### WORK ORDER 1:
According to the blog post, why did more than 1,000 guests attend the wedding reception in southern India? Answer in one to three sentences.
### WORK ORDER 2:
In the blog post, what was the population of the city of Madras in the 1960s?
### WORK ORDER 3:
Decide whether each statement agrees with the blog post. Answer yes or no, and quote the words of the text that decide it.
(a) Sr. Josephine was moved to a hospital run by nuns.
(b) The Basilica of Our Lady of Snows was built by the British.
(c) Fr. Britto usually makes his annual trip home in May.

### STUDY TEXT:
------------
Fr. Britto's Blog

Home Visit

I took a break from writing my column for several weeks and now I am back. Even though I returned from India a couple of weeks ago, catching up with things around the parish and school has consumed most of my time. This column is going to be light as I would like to share with you some highlights from my journey home.

As some of you may know, usually I take my annual trip home in the winter, in the month of November, when it is rather pleasant. We do not have four seasons in India, only three: hot, hotter and hottest. I dread going home in the peak of Summer (which happens in the month of May) when temperatures can hover around 104 all the time. I left for India on May 13 because there were several family reunions scheduled during the following fifteen days.

At the outset, I would like to give you an update on my nun sister, Sr. Josephine. She has been moved from her motherhouse in Coimbatore to a little town 20 miles away to a small hospital run by the nuns themselves. She gets very good care. Since she used to be the superior of that community some years ago, the people are very attentive to her. A physio-therapist works with her a couple of times a day. She has made remarkable progress. She has explicitly asked me to thank each and every one of you who have prayed for her recovery. She assures you that she is praying for you too. She asks you to pray that she may have patience and perseverance. Seeing her for myself has helped me feel a lot better. She is my older sister and even though as children – and sometimes as adults – we have had our fights and differences, I love her very much. I also want to thank you for supporting me and praying for my sister.

I was going home at this time also because my other sister, Rita, was celebrating her twenty-fifth wedding anniversary. She insisted on my being part of the celebration because I had missed her wedding. I was a student at Marquette in 1988 and could not celebrate her wedding. After an intimate Mass at home with all the immediate family, we had a reception for about 100 people at a hotel. It was a beautiful celebration which afforded me an opportunity to see many of my close relatives.

The other highlight of my trip was a wedding that I had to celebrate in a town situated in the southern most part of the Indian peninsula. Our immediate family traveled in two vans. Even though the distance was only 350 miles, the trip took over 10 hours. The highways in India have improved a lot in recent years but still traveling is difficult and slow. The wedding took place at the Basilica of Our Lady of Snows (Interesting name when you consider that we never see snow in southern India) which is over 400 years old. The church was built by the Portuguese. That part of India was evangelized by St Francis Xavier who is the patron of the missions. The wedding Mass was scheduled to begin at 4 pm. At the insistence of the parish priest, I had to begin the Mass on time but neither the groom nor the bride was present. At the reception there were over 1,000 guests. It is mind-boggling for us Americans how so many people could come to a wedding. In India when you invite someone, you invite the whole family including children.

Finally I would like to share a reflection with you. The city of Madras where I was born and grew up used to be a city of 4 million people in the 1960s. Today there are over 11 million. This population explosion is mainly due to an exodus of folks from the countryside into the big cities. Farming is being abandoned and people come to the city in the hope of making money quickly. This is what you notice – everyone seems very driven. The one driving force appears to be the desire to make lots of money, and to make it quickly. While the middle class and the rich are doing very well, the poor – especially in the villages – seem to be untouched by this new-found prosperity. Mahatma Gandhi, the Father of the Nation, wanted India’s leaders to develop the villages first. However, India can lift herself out of poverty because of globalization which has led to outsourcing. Hopefully the poor and the marginalized will be taken care of. I know for sure that the Church is doing her part to come to the aid of the needy.

I wish you all a restful and refreshing summer! We will see you at church every Sunday. God bless!

Who is Fr. Britto?

Born in India to deeply-committed Catholic parents, Fr Britto is one of seven children. He joined the Salesians of Don Bosco as a young man and was ordained a priest in 1981.
------------
### MATERIAL SUPPLIED:
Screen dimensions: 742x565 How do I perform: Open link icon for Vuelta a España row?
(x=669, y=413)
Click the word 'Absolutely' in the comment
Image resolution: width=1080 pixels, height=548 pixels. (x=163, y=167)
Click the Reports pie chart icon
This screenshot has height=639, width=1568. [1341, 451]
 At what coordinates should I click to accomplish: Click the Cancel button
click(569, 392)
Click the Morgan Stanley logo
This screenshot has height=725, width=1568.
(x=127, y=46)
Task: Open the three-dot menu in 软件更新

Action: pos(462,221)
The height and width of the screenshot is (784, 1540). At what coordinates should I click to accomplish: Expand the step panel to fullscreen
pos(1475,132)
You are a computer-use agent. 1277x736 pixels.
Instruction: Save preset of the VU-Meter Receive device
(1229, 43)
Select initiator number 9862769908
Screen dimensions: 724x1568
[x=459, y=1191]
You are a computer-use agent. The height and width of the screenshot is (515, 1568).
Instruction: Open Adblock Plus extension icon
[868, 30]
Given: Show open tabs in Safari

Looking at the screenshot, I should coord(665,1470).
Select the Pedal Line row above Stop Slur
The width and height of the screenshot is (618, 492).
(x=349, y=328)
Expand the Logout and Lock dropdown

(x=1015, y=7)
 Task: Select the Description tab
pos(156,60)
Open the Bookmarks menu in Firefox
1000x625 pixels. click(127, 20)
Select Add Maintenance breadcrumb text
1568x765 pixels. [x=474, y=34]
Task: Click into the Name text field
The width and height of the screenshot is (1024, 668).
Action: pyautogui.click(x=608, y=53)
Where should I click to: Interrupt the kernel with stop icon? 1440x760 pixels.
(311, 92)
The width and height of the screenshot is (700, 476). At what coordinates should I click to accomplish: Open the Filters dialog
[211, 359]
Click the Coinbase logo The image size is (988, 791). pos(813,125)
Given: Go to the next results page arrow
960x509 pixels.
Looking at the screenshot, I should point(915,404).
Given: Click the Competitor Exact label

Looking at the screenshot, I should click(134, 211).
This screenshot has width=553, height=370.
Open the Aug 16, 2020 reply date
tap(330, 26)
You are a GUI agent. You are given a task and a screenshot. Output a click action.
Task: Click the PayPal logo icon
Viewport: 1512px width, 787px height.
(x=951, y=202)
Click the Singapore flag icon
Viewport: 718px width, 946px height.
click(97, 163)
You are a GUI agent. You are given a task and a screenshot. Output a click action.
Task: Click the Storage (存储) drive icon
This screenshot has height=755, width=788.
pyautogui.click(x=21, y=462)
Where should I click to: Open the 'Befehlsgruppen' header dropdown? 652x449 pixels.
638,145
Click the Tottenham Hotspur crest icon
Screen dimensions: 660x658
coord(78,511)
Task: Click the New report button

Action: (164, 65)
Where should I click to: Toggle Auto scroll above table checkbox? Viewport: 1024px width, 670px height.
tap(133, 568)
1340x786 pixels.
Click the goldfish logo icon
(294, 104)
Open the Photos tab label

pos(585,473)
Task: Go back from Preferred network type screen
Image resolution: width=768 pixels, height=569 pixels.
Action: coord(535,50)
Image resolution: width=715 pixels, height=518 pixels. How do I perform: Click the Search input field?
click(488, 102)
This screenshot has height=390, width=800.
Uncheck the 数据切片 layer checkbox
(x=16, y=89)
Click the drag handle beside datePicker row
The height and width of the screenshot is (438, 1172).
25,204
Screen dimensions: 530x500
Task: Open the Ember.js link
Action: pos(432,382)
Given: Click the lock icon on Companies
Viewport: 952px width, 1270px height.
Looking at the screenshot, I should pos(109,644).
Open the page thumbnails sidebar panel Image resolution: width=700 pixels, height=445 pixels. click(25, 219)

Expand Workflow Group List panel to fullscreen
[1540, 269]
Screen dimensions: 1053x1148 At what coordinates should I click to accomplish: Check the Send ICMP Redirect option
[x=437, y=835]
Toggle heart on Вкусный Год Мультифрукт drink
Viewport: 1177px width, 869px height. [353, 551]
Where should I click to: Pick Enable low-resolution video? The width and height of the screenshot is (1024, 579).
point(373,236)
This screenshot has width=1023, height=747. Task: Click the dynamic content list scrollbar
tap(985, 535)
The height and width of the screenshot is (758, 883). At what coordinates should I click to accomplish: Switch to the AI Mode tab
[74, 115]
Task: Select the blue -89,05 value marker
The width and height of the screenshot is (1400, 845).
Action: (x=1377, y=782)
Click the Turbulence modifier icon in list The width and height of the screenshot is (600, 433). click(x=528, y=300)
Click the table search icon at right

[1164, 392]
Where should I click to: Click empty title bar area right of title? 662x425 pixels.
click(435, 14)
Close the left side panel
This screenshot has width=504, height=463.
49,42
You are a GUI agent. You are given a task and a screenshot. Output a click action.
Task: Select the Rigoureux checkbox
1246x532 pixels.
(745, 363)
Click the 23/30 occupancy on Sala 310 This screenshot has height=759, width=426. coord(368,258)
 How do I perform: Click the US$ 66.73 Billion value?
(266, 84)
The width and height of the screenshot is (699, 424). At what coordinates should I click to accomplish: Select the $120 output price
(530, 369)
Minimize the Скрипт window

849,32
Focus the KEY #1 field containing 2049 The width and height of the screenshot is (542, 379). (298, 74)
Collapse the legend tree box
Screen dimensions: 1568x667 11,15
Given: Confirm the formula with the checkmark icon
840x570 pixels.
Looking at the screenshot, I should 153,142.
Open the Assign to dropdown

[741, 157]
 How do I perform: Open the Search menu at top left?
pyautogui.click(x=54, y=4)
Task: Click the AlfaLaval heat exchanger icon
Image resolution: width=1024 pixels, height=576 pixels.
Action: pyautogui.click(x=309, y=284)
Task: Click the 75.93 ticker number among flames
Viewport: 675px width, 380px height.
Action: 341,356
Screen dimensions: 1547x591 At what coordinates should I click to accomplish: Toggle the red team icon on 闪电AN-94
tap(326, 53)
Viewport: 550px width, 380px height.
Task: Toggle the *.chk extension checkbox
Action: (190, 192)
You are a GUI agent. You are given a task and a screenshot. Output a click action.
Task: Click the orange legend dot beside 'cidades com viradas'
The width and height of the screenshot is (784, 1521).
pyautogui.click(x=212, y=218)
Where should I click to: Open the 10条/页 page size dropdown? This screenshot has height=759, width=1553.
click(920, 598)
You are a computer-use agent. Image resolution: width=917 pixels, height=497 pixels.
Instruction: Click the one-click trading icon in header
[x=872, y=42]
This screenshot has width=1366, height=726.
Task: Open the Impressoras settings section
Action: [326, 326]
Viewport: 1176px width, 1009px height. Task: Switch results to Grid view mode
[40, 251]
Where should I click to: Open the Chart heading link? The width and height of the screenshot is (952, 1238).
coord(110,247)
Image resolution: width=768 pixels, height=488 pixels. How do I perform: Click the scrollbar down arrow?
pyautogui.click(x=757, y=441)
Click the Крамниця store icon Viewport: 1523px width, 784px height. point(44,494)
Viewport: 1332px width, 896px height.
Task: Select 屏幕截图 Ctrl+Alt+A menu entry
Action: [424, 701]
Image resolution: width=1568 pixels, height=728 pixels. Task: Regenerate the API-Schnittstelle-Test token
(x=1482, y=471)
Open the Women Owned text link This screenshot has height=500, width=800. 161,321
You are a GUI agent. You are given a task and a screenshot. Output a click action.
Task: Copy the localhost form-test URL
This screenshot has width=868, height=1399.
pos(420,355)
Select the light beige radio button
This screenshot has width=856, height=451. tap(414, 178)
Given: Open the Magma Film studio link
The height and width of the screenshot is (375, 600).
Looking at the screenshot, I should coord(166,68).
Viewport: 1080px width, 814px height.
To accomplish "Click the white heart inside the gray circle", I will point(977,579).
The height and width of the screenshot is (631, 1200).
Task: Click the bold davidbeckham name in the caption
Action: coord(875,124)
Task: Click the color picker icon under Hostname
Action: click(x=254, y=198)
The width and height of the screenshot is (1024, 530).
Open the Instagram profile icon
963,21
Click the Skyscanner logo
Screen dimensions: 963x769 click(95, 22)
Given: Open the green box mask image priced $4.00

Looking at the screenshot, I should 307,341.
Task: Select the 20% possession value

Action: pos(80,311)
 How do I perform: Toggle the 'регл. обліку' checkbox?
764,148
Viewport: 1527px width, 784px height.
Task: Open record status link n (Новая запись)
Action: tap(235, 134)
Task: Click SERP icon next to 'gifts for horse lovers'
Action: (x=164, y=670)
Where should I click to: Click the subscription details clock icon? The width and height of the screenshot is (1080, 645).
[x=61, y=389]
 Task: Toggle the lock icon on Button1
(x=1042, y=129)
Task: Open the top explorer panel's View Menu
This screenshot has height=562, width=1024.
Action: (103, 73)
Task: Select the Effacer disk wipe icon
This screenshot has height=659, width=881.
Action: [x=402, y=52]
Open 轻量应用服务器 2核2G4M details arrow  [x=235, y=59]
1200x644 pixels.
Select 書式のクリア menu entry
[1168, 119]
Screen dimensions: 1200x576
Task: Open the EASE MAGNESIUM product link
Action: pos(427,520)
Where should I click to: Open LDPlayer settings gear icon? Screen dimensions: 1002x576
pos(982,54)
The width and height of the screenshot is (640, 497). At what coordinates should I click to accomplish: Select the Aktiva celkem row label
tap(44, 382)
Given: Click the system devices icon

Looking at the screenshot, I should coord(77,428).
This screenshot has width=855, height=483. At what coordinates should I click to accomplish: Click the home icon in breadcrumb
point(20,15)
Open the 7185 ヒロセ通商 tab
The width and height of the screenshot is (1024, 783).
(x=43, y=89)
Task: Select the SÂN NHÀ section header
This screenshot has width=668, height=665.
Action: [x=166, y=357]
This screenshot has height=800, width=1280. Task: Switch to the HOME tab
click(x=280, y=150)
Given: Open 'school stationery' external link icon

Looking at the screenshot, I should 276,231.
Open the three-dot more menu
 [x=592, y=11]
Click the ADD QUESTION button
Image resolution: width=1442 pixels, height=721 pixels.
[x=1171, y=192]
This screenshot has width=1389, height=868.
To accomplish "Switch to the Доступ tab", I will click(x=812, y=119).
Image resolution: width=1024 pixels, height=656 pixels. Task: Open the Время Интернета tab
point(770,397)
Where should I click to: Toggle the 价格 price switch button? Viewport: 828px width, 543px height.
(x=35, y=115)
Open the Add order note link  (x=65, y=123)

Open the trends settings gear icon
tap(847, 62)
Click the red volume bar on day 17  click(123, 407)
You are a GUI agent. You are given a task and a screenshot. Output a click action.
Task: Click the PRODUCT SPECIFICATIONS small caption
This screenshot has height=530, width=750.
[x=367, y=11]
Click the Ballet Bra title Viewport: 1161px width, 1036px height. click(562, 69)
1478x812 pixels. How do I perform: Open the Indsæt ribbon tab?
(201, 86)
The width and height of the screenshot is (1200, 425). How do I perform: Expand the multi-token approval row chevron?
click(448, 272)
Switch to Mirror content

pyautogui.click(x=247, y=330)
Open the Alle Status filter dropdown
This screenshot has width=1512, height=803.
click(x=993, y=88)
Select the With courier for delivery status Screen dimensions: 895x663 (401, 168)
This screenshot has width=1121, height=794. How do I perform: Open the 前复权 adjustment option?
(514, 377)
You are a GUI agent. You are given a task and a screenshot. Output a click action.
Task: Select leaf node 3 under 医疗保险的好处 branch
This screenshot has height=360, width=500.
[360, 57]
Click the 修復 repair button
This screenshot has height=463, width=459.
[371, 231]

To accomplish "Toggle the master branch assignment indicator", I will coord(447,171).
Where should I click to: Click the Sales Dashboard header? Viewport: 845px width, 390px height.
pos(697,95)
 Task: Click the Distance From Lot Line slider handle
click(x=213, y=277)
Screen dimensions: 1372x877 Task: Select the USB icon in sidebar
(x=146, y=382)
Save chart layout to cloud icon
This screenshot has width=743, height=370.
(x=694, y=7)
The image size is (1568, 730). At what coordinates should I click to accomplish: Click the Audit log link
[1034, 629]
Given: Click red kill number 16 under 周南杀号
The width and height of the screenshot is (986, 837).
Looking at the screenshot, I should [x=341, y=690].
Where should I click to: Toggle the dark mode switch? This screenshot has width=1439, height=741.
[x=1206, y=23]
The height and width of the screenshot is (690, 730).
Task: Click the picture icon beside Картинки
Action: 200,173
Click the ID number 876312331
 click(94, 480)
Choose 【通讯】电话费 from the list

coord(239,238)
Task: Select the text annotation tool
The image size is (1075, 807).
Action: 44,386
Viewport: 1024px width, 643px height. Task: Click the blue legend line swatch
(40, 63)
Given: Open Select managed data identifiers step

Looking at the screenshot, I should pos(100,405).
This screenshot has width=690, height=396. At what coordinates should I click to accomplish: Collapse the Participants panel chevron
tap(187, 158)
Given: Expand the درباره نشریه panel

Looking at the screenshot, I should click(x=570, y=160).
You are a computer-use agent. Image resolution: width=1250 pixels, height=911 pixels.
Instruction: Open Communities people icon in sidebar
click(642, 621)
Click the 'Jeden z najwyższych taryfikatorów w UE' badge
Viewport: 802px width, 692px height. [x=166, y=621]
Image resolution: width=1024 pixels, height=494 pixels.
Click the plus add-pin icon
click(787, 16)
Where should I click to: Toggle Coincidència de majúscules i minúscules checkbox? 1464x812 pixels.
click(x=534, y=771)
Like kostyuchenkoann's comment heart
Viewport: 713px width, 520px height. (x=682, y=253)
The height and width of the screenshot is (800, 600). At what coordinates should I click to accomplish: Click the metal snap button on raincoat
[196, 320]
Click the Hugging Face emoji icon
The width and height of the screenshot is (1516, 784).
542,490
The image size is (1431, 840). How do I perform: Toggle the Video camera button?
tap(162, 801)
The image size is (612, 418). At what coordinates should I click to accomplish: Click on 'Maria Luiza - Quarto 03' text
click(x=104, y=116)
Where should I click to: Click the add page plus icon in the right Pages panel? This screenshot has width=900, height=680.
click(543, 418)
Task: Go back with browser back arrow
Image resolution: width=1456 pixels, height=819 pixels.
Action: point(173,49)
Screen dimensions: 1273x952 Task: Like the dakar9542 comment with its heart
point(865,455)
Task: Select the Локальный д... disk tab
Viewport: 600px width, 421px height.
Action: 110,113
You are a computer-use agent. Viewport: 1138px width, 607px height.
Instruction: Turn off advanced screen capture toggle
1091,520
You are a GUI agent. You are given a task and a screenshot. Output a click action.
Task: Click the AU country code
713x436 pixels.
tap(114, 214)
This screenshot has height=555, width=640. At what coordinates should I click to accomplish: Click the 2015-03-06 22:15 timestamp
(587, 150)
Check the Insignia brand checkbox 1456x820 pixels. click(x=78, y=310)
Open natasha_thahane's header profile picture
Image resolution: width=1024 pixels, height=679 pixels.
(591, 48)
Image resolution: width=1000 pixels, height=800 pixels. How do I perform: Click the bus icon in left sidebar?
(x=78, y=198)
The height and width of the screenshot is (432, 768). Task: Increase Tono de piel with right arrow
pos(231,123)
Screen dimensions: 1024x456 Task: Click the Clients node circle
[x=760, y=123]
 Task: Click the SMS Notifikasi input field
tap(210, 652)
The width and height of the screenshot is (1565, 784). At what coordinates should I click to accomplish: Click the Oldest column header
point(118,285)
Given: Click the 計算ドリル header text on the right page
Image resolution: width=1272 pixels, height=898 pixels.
------------
### WRITTEN RESPONSE 1:
In India, an invitation covers the invited person's whole family, children included. This explains how so many people could come to one wedding.

### WRITTEN RESPONSE 2:
It had 4 million people.

### WRITTEN RESPONSE 3:
(a) Yes: "to a small hospital run by the nuns themselves."
(b) No: "The church was built by the Portuguese."
(c) No: "usually I take my annual trip home in the winter, in the month of November"